Vaca Narvaja: Às vezes, olhamos para o Ocidente como se fosse o farol. Mas a maioria no mundo não tem conceitos ocidentais, não tem sistemas políticos ocidentais, e 74% da população (mundial) não vive sob normas ocidentais. É importante lembrar tudo isso para sabermos que não somos o centro do mundo. E existe a diversidade, e existe a história de cada nação; devemos compreender isso para ter uma convivência mais multilateral. É importante lembrar que a China tirou 800 milhões de pessoas da pobreza a partir de 1949. Possui 400 milhões de pessoas na classe média. Trata-se do maior processo de inclusão social da humanidade. E a China quer chegar a 800 milhões de pessoas na classe média em cerca de oito anos. Ou seja, já são o equivalente a dois EUA de setores médios e quer chegar ao equivalente a duas Europas de setores médios. A China já não é só a fábrica do mundo, mas o centro de produção e consumo do mundo. E não é só a China, mas a Índia. Países que estão retomando seus posicionamentos naturais…

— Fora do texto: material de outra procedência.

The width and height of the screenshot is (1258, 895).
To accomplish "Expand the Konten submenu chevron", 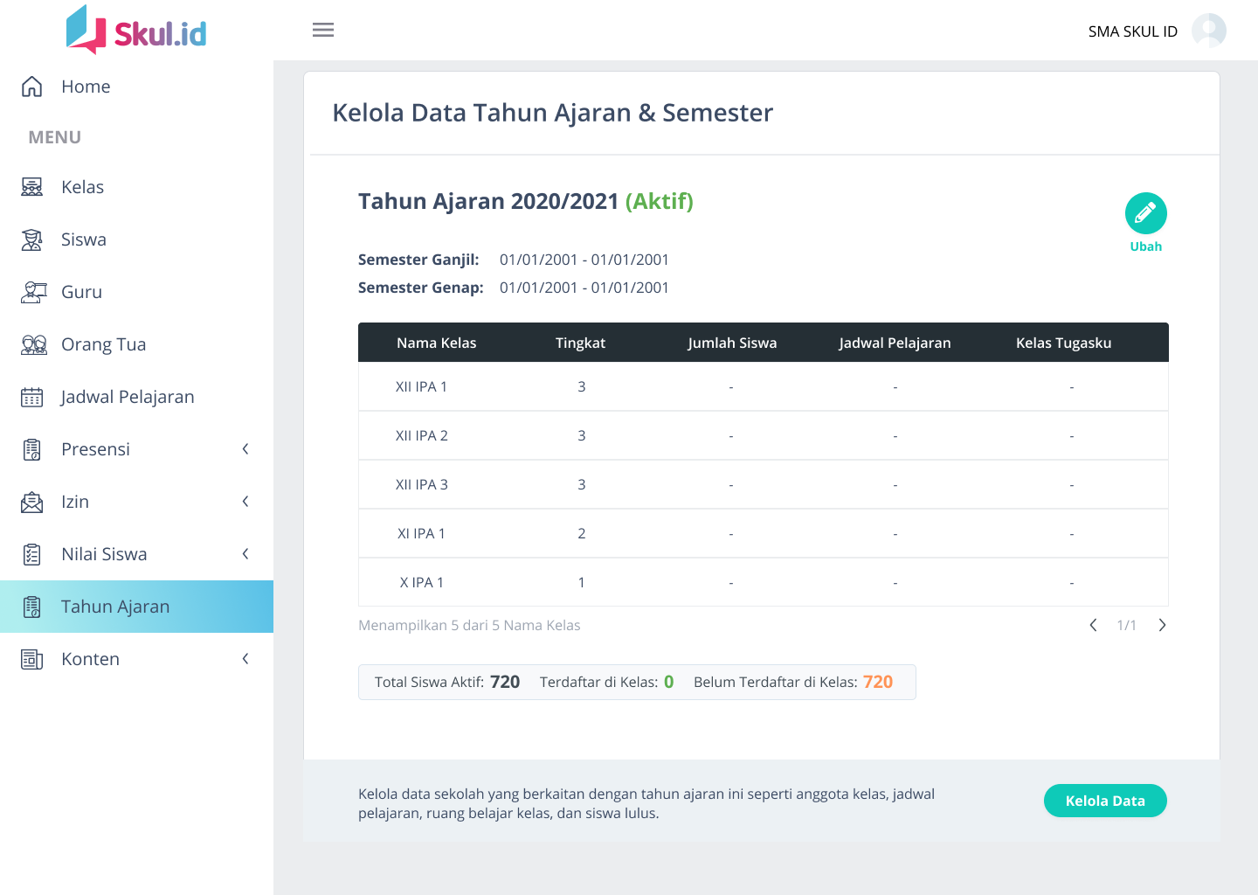I will pos(245,659).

  • Quais seriam hoje os principais desafios do Sul Global?

Vaca Narvaja: O primeiro é a desigualdade social. Mas temos grandes pensadores latino-americanos com propostas interessantes para que possamos encarar os desafios. Acho também que parte desse esquema da direita de promover o caos também leva o Sul Global a se organizar e planejar negociar em nossas próprias moedas. O BRICS ampliado é hoje muito mais importante que o G7 e conta com recursos minerais, estratégicos, hidrocarbonetos, alimentos, população. Ou seja, o grupo mais determinante no mundo.